WHAT THE EXERCISE ASKS:
Can you recast only the records from the start through the line containing "pyautogui.click(x=15, y=14)" as a numbered list, leaving out any blank lines?

[Start of INPUT ROWS]

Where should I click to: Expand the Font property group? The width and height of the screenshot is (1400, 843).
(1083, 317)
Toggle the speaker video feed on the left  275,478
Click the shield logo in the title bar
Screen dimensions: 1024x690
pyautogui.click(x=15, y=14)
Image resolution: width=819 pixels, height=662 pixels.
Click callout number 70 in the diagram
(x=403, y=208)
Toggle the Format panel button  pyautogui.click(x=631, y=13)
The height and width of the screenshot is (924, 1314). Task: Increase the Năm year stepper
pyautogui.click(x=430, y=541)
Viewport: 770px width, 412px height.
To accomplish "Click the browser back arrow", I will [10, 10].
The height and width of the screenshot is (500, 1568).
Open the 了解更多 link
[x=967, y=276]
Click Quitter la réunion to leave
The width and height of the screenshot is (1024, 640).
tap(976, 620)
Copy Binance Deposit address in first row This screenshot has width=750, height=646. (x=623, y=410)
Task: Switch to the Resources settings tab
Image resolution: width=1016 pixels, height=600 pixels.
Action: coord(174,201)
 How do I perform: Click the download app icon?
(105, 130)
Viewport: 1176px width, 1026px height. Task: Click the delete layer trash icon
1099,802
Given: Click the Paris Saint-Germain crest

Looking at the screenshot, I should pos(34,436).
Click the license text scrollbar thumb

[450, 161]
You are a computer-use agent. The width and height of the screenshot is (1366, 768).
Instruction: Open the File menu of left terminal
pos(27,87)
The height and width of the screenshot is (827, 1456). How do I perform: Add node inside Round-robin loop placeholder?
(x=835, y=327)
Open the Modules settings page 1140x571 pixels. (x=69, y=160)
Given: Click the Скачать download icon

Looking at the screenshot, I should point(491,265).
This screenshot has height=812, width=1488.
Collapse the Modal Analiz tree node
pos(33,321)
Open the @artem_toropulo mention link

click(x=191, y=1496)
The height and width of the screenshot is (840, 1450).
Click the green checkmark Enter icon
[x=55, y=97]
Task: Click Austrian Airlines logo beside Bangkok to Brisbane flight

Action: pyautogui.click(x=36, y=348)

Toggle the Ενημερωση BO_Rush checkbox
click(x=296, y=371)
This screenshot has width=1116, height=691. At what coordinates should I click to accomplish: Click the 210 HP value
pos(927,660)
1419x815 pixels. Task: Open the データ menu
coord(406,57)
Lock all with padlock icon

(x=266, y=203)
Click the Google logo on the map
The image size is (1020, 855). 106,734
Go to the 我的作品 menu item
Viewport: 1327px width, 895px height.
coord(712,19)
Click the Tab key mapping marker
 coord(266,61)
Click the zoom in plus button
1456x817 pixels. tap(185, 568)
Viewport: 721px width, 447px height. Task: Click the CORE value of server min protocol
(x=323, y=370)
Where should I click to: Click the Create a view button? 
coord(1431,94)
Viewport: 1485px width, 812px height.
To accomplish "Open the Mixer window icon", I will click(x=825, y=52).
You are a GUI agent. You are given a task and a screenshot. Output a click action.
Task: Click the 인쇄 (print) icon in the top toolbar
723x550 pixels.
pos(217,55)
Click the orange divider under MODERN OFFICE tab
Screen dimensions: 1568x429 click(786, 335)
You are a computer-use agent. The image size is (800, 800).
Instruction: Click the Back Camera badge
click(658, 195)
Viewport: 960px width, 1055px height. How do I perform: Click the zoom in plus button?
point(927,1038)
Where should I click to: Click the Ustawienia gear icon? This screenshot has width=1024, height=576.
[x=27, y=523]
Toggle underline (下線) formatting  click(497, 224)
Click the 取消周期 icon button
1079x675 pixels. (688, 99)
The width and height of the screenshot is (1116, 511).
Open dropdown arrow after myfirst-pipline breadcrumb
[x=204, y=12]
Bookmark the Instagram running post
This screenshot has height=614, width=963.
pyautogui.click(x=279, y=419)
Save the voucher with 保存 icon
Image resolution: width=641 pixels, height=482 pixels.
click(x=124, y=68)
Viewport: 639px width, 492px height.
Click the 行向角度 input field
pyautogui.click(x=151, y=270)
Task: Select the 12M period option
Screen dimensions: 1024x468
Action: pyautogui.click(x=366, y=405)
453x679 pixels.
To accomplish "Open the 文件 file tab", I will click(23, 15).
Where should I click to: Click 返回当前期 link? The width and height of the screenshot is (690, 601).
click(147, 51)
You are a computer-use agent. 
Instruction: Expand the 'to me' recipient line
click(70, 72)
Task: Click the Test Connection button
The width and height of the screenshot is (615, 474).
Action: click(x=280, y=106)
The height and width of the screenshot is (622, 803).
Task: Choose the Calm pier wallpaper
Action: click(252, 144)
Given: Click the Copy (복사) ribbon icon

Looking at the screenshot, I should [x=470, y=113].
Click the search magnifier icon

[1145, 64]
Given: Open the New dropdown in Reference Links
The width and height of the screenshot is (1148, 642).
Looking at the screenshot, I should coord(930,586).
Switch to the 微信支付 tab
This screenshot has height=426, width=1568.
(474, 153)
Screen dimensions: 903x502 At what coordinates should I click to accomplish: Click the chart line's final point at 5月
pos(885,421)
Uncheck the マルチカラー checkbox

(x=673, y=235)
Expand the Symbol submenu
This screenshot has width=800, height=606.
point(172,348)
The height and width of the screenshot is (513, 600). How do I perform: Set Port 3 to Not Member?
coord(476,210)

[End of INPUT ROWS]

EXERCISE OUTPUT:
1. Where should I click to: Expand the Font property group? The width and height of the screenshot is (1400, 843).
2. (1083, 317)
3. Toggle the speaker video feed on the left  275,478
4. Click the shield logo in the title bar
5. Screen dimensions: 1024x690
6. pyautogui.click(x=15, y=14)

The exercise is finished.